3.4.2. Furthermore, as a premise for an argument alleging obviousness the allegation (iv) harbours a petitio principii in the word 'useful': it presupposes that the person skilled in the art of proximity switches would proleptically recognise the solution to his unformulated (!) problem in the relatively distant technical field of oscillators for telephone instruments. It thus fails to give due weight to the aspect of the transfer between the two fields which was emphasised in the preconclusory paragraph 3.6 of T 317/94, viz that it was necessary both to modify the proximity switch known from the closest prior art D1 and to modify the teaching of D2 in relation to tone generator frequency trimming to effect the transfer. Such a twofold 'consequential' adaption is easily made to appear obvious with the benefit of hindsight, when either of the two steps can be made to appear trivial when the other is taken for granted.

3.5. The view of the present board is that the opposition division has simply made a different judgement call on what were essentially the same facts, evidence and arguments which formed the basis of T 317/94. They were legally empowered to do this under the EPC but the reasons they adduced in their decision for so doing have not persuaded the board in its present composition.

4. In the view of the board the patent as granted and the invention to which it relates meet the requirements of the EPC.

5. Other procedural considerations

5.1. As noted at 2.1(i) above, both opponents withdrew their oppositions prior to the taking of the decision under appeal, so that the procedure, in particular the appeal procedure, has become, definitively, an ex parte procedure; cf Schulte, Patentgesetz, 6th edition, page 980, margin number 5. One consequence of this change of procedural category is that the appeal falls to be considered for interlocutory revision by the opposition division by virtue of the wording of Article 109(1) EPC, second sentence.
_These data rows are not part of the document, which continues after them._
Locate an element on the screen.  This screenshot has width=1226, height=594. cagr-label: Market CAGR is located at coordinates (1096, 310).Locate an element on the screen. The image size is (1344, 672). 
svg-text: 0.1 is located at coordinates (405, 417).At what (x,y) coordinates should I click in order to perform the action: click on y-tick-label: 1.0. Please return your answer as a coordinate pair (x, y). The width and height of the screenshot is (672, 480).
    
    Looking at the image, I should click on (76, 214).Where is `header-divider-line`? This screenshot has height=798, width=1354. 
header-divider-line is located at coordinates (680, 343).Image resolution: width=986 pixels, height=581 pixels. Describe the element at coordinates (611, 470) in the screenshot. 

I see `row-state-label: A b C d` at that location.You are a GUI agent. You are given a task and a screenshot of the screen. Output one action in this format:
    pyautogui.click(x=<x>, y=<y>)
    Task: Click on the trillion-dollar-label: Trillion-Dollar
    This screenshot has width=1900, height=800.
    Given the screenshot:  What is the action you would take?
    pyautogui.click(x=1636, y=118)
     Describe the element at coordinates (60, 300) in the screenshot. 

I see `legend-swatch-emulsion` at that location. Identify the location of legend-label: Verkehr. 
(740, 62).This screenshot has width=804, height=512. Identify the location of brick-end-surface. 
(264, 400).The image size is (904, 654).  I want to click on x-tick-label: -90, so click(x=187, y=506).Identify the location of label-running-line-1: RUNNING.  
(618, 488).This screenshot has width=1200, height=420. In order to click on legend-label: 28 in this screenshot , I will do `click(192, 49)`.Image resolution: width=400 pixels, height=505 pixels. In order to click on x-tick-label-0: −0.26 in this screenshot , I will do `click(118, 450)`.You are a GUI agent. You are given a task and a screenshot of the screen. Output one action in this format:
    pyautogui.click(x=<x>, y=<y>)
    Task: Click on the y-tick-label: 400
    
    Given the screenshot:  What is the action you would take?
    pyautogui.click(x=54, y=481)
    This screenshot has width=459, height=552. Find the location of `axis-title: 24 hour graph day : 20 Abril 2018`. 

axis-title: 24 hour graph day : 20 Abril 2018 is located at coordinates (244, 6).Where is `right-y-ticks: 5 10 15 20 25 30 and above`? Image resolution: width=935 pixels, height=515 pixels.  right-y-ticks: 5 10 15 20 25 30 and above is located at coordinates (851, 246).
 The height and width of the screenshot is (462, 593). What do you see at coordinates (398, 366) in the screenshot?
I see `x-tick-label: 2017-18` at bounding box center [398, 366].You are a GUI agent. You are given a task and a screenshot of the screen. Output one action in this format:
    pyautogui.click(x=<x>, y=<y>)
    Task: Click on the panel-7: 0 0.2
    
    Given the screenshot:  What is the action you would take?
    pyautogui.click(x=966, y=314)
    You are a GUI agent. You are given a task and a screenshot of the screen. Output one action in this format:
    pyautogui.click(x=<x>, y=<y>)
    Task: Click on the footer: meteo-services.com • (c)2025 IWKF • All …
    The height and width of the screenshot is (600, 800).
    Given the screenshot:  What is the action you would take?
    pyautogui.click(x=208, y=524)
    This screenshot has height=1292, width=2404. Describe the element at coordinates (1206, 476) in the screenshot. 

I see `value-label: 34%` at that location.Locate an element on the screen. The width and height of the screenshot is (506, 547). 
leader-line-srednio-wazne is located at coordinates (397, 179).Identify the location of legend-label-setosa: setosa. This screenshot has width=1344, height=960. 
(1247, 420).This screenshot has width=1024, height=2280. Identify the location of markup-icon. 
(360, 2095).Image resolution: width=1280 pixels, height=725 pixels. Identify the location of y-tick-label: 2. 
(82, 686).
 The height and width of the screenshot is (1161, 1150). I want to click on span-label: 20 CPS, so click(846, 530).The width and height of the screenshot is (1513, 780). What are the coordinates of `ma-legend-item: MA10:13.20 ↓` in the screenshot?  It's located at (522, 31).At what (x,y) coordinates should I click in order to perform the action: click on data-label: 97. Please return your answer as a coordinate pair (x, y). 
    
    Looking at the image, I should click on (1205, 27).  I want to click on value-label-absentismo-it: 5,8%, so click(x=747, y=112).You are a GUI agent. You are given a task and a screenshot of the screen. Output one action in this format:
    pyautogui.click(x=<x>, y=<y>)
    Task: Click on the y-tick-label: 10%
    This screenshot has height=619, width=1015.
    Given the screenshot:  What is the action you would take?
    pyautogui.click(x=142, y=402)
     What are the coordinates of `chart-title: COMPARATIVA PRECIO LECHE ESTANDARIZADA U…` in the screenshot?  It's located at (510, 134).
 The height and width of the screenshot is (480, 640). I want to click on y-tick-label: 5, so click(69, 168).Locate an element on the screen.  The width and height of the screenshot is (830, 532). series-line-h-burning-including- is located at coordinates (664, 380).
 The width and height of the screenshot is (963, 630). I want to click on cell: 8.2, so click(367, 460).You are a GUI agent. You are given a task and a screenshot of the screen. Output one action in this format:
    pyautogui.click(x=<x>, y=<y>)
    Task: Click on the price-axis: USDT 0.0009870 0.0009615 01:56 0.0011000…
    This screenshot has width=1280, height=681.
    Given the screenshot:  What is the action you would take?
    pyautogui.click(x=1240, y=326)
This is provided for on internal EPO Form 2701, but, in the present case, the form was wrongly filled in and the appeal was consequently sent by the formalities officer acting for the opposition division directly to the EPO Boards of Appeal, bypassing the procedural step prescribed by Article 109(1) EPC, viz consideration for interlocutory revision.

5.2. Since the granting of interlocutory revision in an appropriate case is mandatory (loc. cit. page 979, margin number 2), it follows a fortiori that considering a case for interlocutory revision in circumstances where the latter is possible is itself a mandatory procedural step. Since, however, the legislative purpose of Article 109 EPC is overall procedural economy, it would not make sense for the board to remit the case to the department of first instance for performance of this omitted step. In the event the board has allowed the appeal almost within the three month period allowed for consideration of interlocutory revision. Neither does the question of reimbursement of the appeal fee under Rule 67 EPC arise, since this procedural irregularity occurred subsequent to the taking of the decision under appeal and had no bearing on the appellant's need to file the appeal.

ORDER

For these reasons it is decided that:

1. The decision under appeal is set aside.

2. The patent is maintained unamended.